» PASSAGE SHOWN
※ ※ ※
# 1939 Swift Ladies 3-speed



## hzqw2l (Sep 7, 2012)

As found at a farm Auction.

Nice complete Original English Built Swift 3-Speed Ladies Roadster.
Has the Sturmey Archer AW pat. pend. undated hub with the earlier tube mount shifter.
Lucas Generator light set and Miller bell.
Rod brakes.
Original down to the tires.


Nice winter clean-up project.


----------



## Lawrence Ruskin (Sep 7, 2012)

Nice bike,


----------



## sailorbenjamin (Sep 7, 2012)

sweet.  That'll look like new with a little elbow grease.


----------



## hzqw2l (Apr 30, 2013)

*Finally Detailed*

I finally got around to detailing the bike.  Had it for sale at Ann Arbor but little interest.
Probably keep it for the summer.
※ ※ ※
» REQUESTS
A. Could you copy the thread on the 1939 Swift Ladies 3-speed word for word, starting at "Has the Sturmey" and ending after "to the tires."?
B. Can you carry on the thread on the 1939 Swift Ladies 3-speed from the point where it stops?

» Records from a dataset
※ ※ ※
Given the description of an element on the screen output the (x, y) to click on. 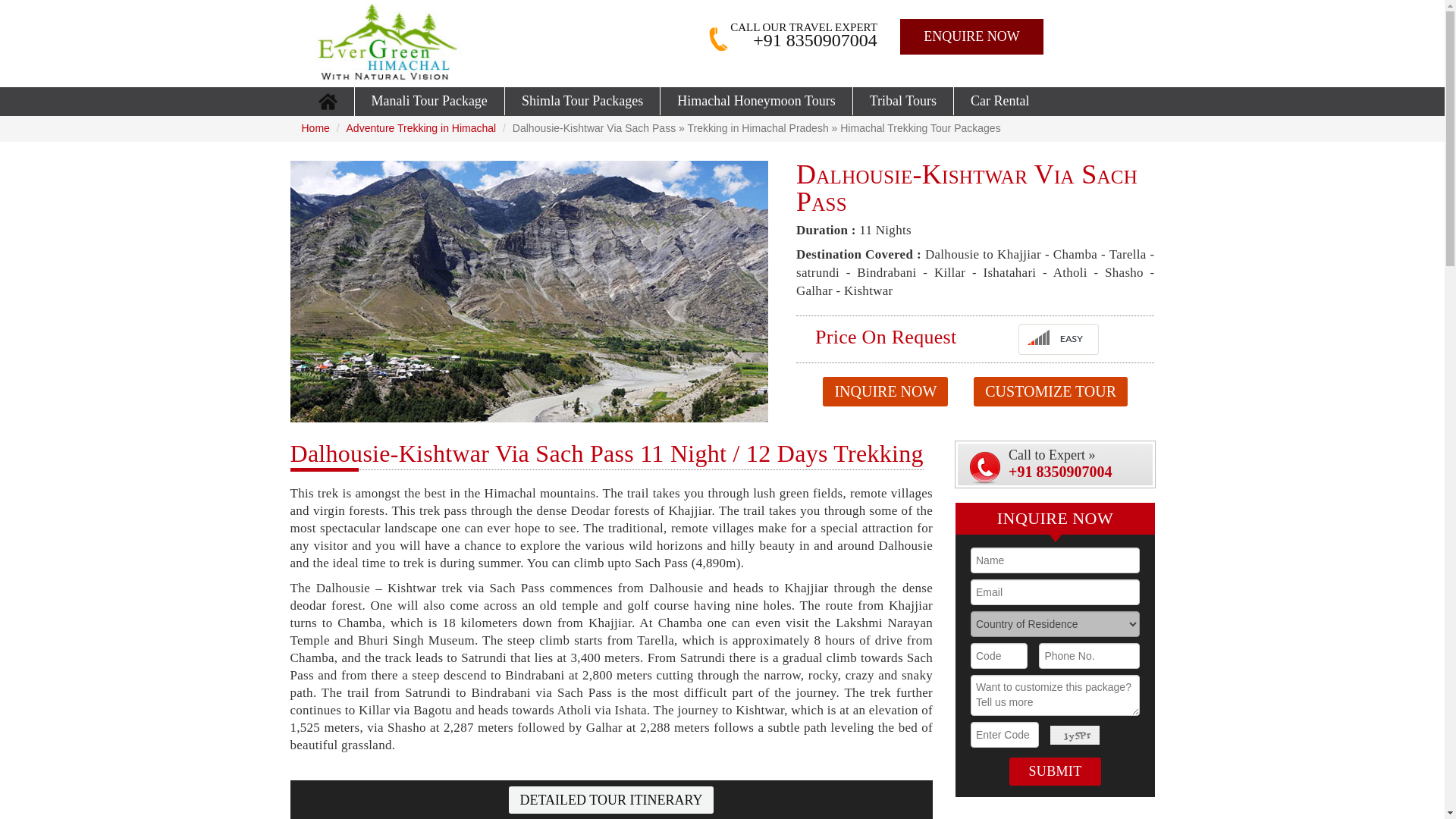
Manali Tour Package (429, 100)
Home (315, 128)
Himachal Honeymoon Tours (756, 100)
Tribal Tours (903, 100)
Adventure Trekking in Himachal (421, 128)
ENQUIRE NOW (971, 36)
DETAILED TOUR ITINERARY (611, 800)
CUSTOMIZE TOUR (1050, 391)
INQUIRE NOW (884, 391)
Shimla Tour Packages (582, 100)
Given the description of an element on the screen output the (x, y) to click on. 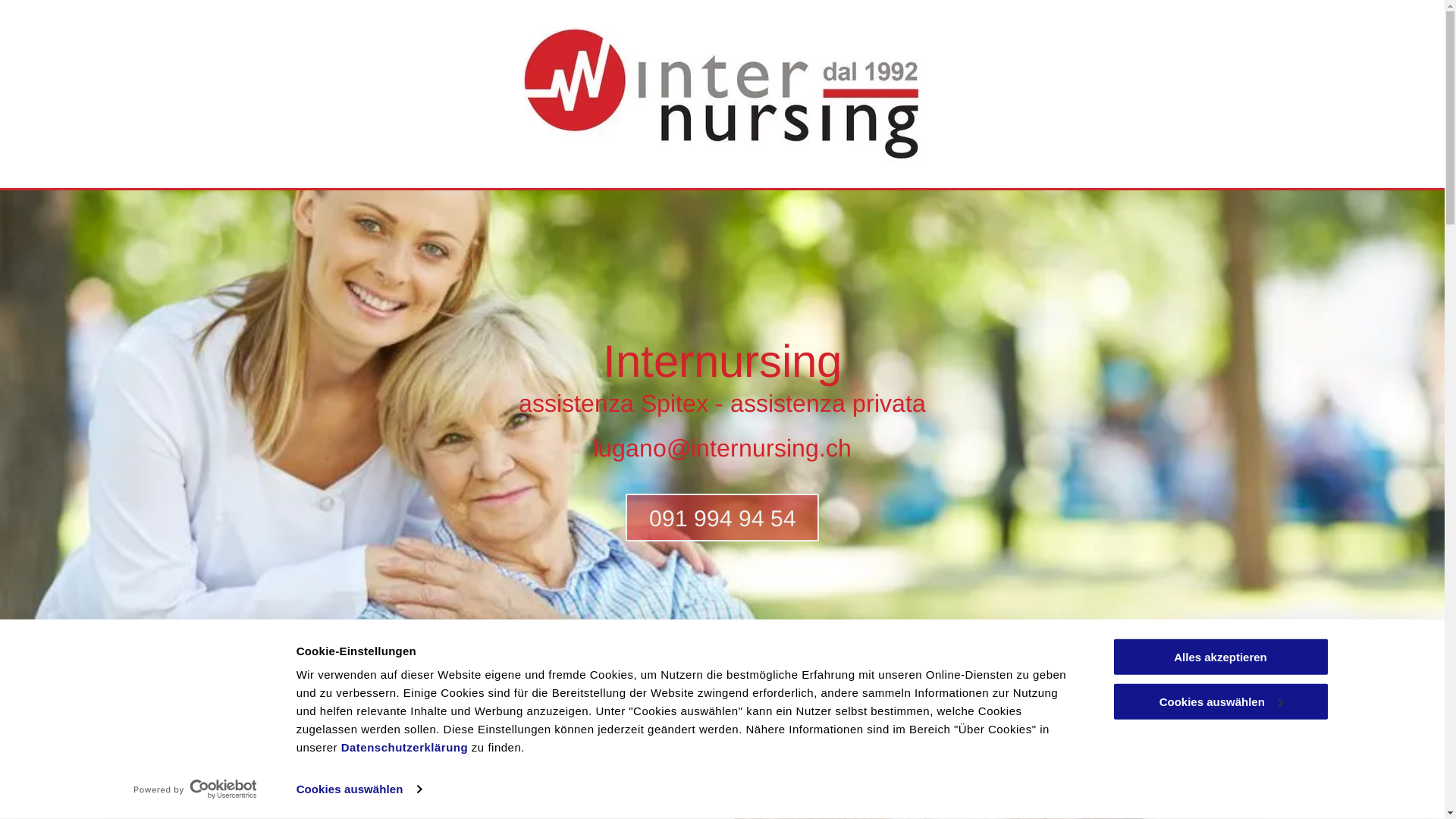
Alles akzeptieren Element type: text (1219, 656)
091 994 94 54 Element type: text (722, 517)
lugano@internursing.ch Element type: text (722, 447)
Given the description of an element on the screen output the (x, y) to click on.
※ ※ ※
» RESPONSES TO THE TASKS
A.
Has the Sturmey Archer AW pat. pend. undated hub with the earlier tube mount shifter.
Lucas Generator light set and Miller bell.
Rod brakes.
Original down to the tires.

B.
----------



## Gary Mc (Apr 30, 2013)

Very nice original bike & great cleanup job.  Congrats on a nice find!!!!!


----------



## SirMike1983 (Apr 30, 2013)

That's a good find of an "off" brand (non-Raleigh that is) English three speed. Those side-mount rod brakes are nice. Parts for these prewar roadsters are not easy to find in the US, so it's good yours appears to be complete.


----------



## tailhole (May 1, 2013)

*Nice Bike!*

Very sweet.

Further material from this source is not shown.